Vielen Überschwemmungsgebieten in Deutschland droht in den kommenden Wochen eine Mückenplage. Ob es dazu komme, hänge aber vom Wetter ab, sagte der Biologe Norbert Becker. "Wenn es zum Beispiel jetzt nach wie vor sehr kalt bleibt, dann sind die nicht stechlustig und auch nicht fluglustig." Werde es hingegen warm, "dann kann man schon sagen, dass die sich sehr stark bemerkbar machen" - und in manchen Bereichen zur Plage würden. Die Gefahr an Elbe, Oder, Donau, Rhein und anderen Flüssen geht von sogenannten Überschwemmungsmücken aus. Die Weibchen der Plagegeister legen ihre Eier in den feuchten Senken der Auen ab. Werden sie bei einem Hochwasser überspült, schlüpfen die Larven, aus denen sich in einigen Tagen die Mücken entwickeln.  Auch Wasserkäfer und Lurche freuen sich über den verregneten Frühling. Für andere Tiere bedeute das Hochwasser hingegen große Nachteile, sagte ein Experte. So würden Vögel derzeit kaum brüten, da es noch zu kalt sei und die Nahrung fehle. "Es fliegt kaum etwas."

Kultur:

Das Hochwasser beeinträchtigt in mehreren Bundesländern auch verschiedene Kulturveranstaltungen. In Halle beispielsweise fallen die Händel-Festspiele aus. Das sei wegen der angespannten Hochwassersituation entschieden worden, wie die Stadt mitteilte.  Die Festspiele sollten vom 6. bis zum 16. Juni in Halle und Umgebung mit zahlreichen internationalen Stars stattfinden. Das Programm in der Geburtsstadt des Barockkomponisten Georg Friedrich Händel (1685-1759) war an mehr als 30 Orten geplant, 40 000 Besucher wurden erwartet. 
Auch das Literaturfest Meißen wurde Opfer des Hochwassers. Am Dienstag sagten die Veranstalter das Fest in Sachsen ab, damit sich alle Ressourcen in der Stadt auf den Kampf gegen das Wasser konzentrieren können, wie es in einer Mitteilung hieß. Etwa die Hälfte der mehr als 50 geplanten Leseorte werde wohl direkt von den Fluten der Elbe betroffen sein. Meißen liegt direkt an der Elbe. 

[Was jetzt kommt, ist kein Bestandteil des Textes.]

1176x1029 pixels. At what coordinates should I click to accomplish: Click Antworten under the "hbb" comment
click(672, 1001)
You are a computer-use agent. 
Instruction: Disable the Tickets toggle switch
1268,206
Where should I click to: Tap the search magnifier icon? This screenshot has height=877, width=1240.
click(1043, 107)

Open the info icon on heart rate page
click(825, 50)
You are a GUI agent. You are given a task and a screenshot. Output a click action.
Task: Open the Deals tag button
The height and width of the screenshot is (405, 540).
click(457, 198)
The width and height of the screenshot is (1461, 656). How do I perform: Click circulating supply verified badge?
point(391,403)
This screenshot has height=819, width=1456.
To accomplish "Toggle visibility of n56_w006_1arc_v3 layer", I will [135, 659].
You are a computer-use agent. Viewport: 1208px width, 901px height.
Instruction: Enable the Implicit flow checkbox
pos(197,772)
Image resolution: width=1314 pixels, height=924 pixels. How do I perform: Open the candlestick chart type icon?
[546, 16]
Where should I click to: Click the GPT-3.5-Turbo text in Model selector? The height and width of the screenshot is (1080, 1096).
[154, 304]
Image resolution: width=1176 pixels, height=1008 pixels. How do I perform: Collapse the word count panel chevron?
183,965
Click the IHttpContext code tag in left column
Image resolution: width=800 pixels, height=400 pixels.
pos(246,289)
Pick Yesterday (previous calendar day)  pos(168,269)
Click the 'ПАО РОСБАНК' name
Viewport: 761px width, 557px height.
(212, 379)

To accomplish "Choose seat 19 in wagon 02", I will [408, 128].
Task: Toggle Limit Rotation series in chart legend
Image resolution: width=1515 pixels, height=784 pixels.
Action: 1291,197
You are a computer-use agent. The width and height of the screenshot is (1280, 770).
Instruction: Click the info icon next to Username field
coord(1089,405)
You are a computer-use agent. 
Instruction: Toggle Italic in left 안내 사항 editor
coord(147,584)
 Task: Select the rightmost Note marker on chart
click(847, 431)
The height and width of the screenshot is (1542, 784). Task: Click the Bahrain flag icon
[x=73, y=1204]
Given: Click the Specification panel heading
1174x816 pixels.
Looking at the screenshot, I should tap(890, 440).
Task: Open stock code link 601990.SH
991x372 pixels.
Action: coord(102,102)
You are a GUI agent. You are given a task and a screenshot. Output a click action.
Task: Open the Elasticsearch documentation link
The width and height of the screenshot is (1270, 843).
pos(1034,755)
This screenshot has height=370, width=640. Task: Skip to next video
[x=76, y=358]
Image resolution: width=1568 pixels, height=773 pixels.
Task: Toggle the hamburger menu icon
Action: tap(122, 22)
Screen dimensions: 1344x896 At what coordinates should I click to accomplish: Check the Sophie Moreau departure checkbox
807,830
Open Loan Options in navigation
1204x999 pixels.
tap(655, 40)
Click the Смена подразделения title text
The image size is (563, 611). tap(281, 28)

 Der Kunsthochschule Halle droht wegen des Hochwassers der Saale nach eigenen Angaben ein Millionenschaden. Trotz des Einsatzes von 400 Helfern sei Wasser in das Gebäude des Design-Campus' gelaufen, teilte eine Sprecherin in Sachsen-Anhalt mit. Die Kunsthochschule hat ihren Sitz nahe der Saale, die meterhoch über die Ufer getreten ist.